The shift toward production at the NAL site has fundamentally altered the company's risk profile, moving from geological uncertainty to operational execution risk. Investors should monitor whether the current asset base can achieve sufficient recovery rates to justify the ongoing capital expenditure required for the Moblan and Authier projects.
Based on reported figures, ELVR maintains a low debt-to-equity ratio of 0.16%, which suggests that the company has avoided significant debt-based financing, opting instead to rely on equity-linked capital to fund its infrastructure-heavy expansion within the Quebec lithium hub.
While the low leverage profile provides a buffer against interest rate volatility, it also highlights the company's reliance on equity dilution to fund its growth. This strategy may limit the company's ability to leverage its balance sheet for future downstream processing investments without further impacting shareholder value.

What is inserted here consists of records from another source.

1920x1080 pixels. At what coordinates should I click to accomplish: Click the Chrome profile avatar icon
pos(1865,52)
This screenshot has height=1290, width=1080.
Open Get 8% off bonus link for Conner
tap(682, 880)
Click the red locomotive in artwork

According to recent SEC filings, the company's $72M cash buffer is being rapidly consumed by the high fixed-cost structure of the NAL concentrator, leaving limited room for error as the firm navigates the volatile spodumene concentrate pricing environment and ongoing project development costs.

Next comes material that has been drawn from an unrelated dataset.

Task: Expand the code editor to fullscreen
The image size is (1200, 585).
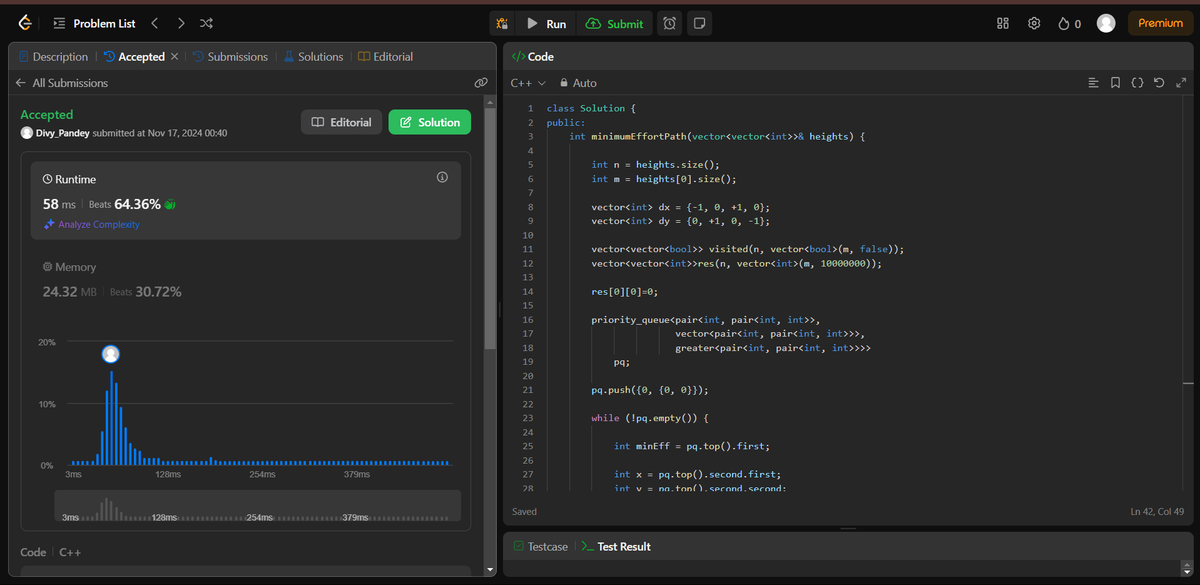Action: click(1181, 84)
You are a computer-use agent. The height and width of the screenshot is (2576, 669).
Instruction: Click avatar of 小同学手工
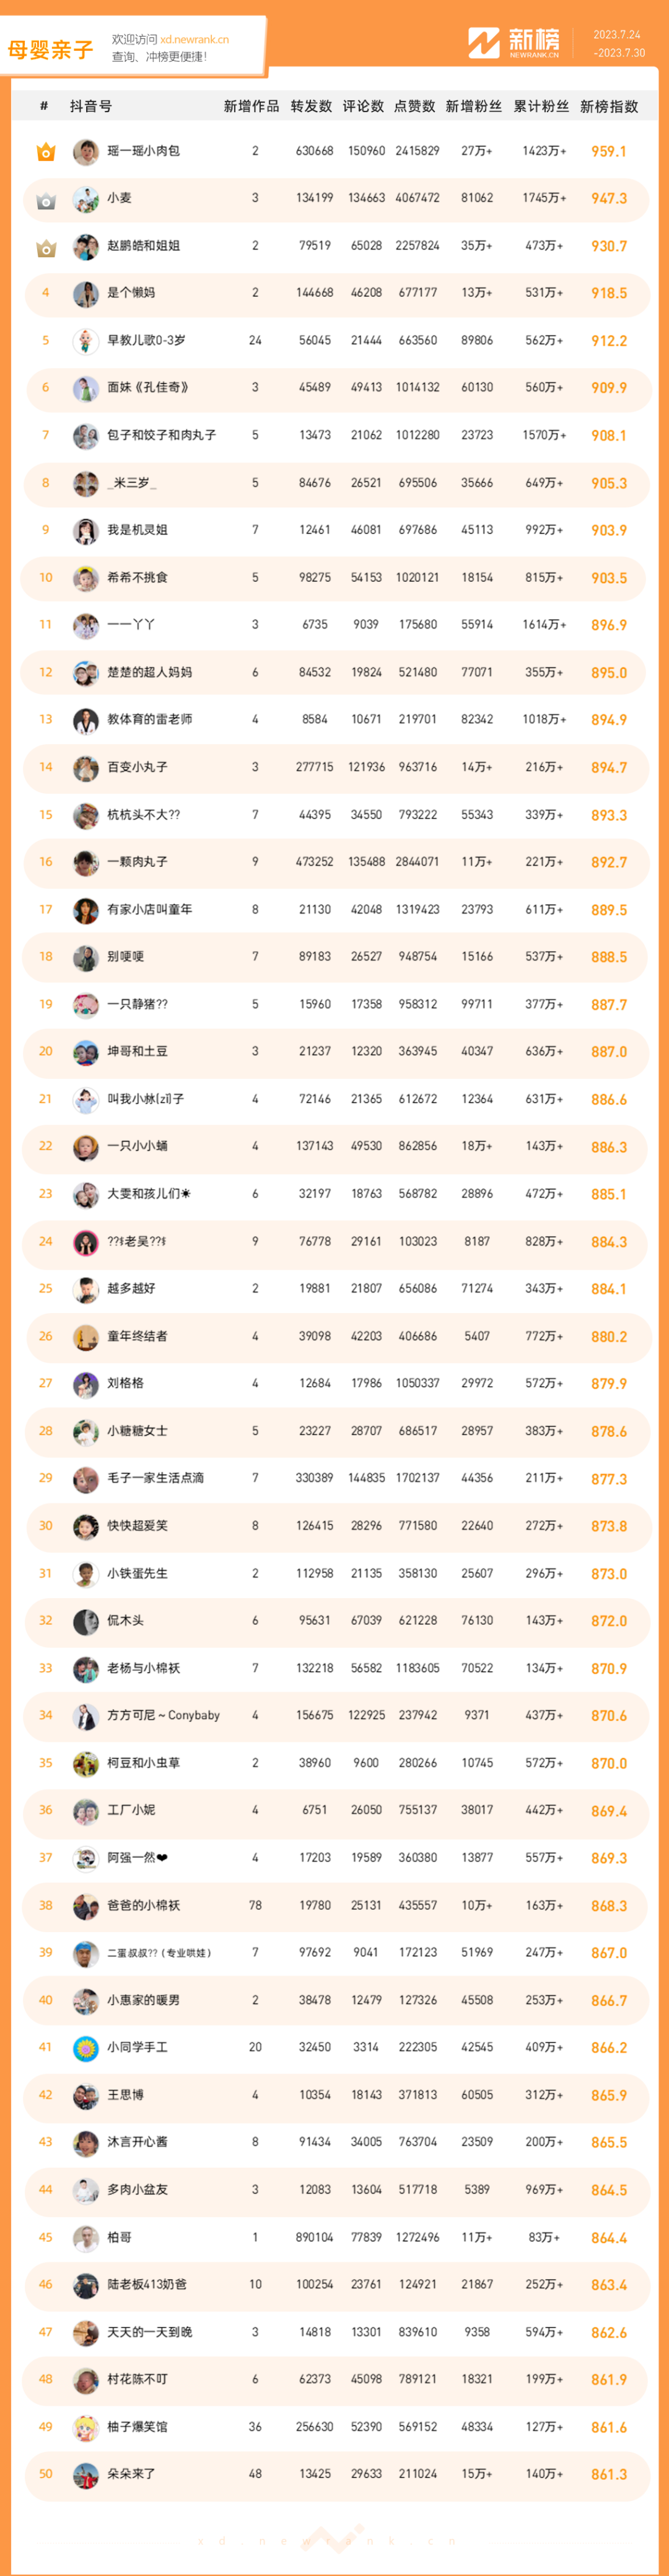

The current liquidity position appears strained given the capital-intensive nature of hard-rock mining and the lumpy revenue recognition associated with concentrate shipments. The company's ability to maintain operations without further capital raises remains a critical concern for investors evaluating the sustainability of the current business model.
As indicated by the company's financial disclosures, the restart of the aging NAL site may carry significant, potentially under-reported rehabilitation liabilities that could weigh on the balance sheet as the company progresses through its multi-year production and exploration cycle.

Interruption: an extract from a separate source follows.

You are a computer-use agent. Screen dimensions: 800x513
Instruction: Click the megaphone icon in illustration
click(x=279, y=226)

The reliance on a brownfield site provides a faster route to market but introduces long-term environmental and maintenance obligations that are not always fully captured in short-term operating expenses. These potential liabilities warrant further investigation to determine the true cost of maintaining the Quebec hub's infrastructure.
Quick answers to the most common questions about buying ELVR stock.
As of 2024, Elevra Lithium Limited (ELVR) had total assets of $652.7M including $163.1M in current assets.
Elevra Lithium Limited (ELVR) carries total debt of $77.6M, offset by $72.3M in cash and short-term investments. Comparing total debt to cash helps evaluate the company's debt burden and net leverage.
Elevra Lithium Limited (ELVR) has total shareholders' equity (book value) of $420.2M ($44.11 book value per share). Book value represents the net worth of the company belonging to common stock holders.
Elevra Lithium Limited (ELVR) reported a current ratio of 1.38x. A current ratio above 1.0x indicates that the company has more current assets than current liabilities, suggesting sufficient short-term liquidity.